TRECHO DO TEXTO:
>>

SÃO PAULO, SP (FOLHAPRESS) – Valores depositados em contas bancárias no exterior podem passar por processo de inventário fora do Brasil, além de estarem sujeitos ao imposto sobre herança aqui e no outro país, em caso de morte do titular. Todas essas questões dependem de fatores como local em que está o dinheiro, estado em que morava falecido e valores envolvidos.

A Justiça brasileira tem competência para processar o inventário quando os bens estão no Brasil. Para aqueles no exterior, o processo é realizado no país onde estão localizados.

A divisão dos recursos em outros países pode estar sujeita a regras diferentes das válidas no Brasil, onde 50% dos bens ficam com os herdeiros necessários, como descendentes e cônjuge. A legislação americana, por exemplo, permite mais liberdade no testamento, embora algumas situações possam ser questionadas como fraude.

“Não dá para o cliente que está morrendo transferir todo o patrimônio para uma conta lá fora, colocar a amante como herdeira, e a mulher e o filho não receberem nada. Nessa situação, o Judiciário brasileiro pode desconstituir”, afirma Matheus Piconez, sócio do Veirano Advogados.

<<

DADOS FORNECIDOS:
>>

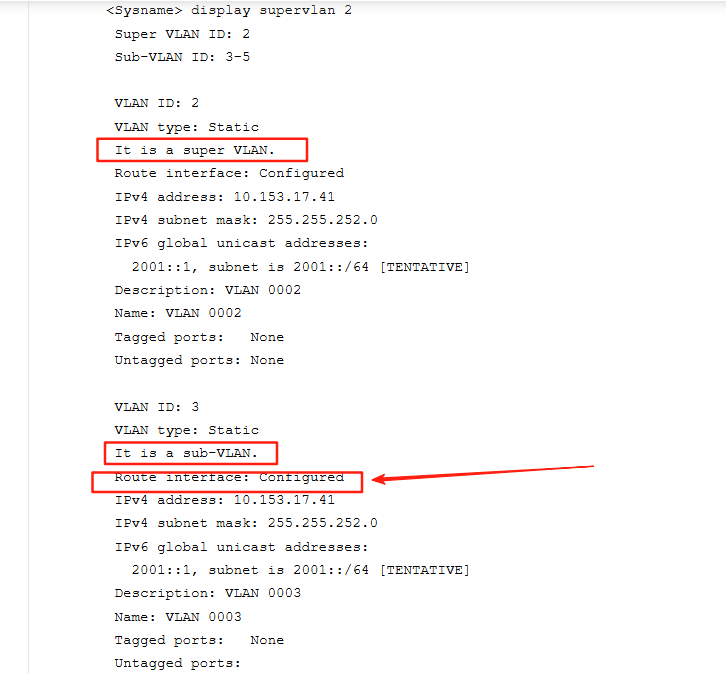Image resolution: width=726 pixels, height=674 pixels.
Task: Click the IPv4 address line under VLAN ID 3
Action: click(x=224, y=500)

<<

AÇÕES NECESSÁRIAS:
(A) Segundo o texto sobre herança, em que lugar se realiza o inventário dos bens que estão no exterior?
(B) Por favor, transcreva palavra por palavra o trecho do texto sobre herança que começa com as palavras "SÃO PAULO, SP" e termina com "onde estão localizados.".
Os dados acima não são necessários para realizar as tarefas.

RESPOSTAS ÀS TAREFAS:
(A) No país onde esses bens estão localizados.

(B)
SÃO PAULO, SP (FOLHAPRESS) – Valores depositados em contas bancárias no exterior podem passar por processo de inventário fora do Brasil, além de estarem sujeitos ao imposto sobre herança aqui e no outro país, em caso de morte do titular. Todas essas questões dependem de fatores como local em que está o dinheiro, estado em que morava falecido e valores envolvidos.

A Justiça brasileira tem competência para processar o inventário quando os bens estão no Brasil. Para aqueles no exterior, o processo é realizado no país onde estão localizados.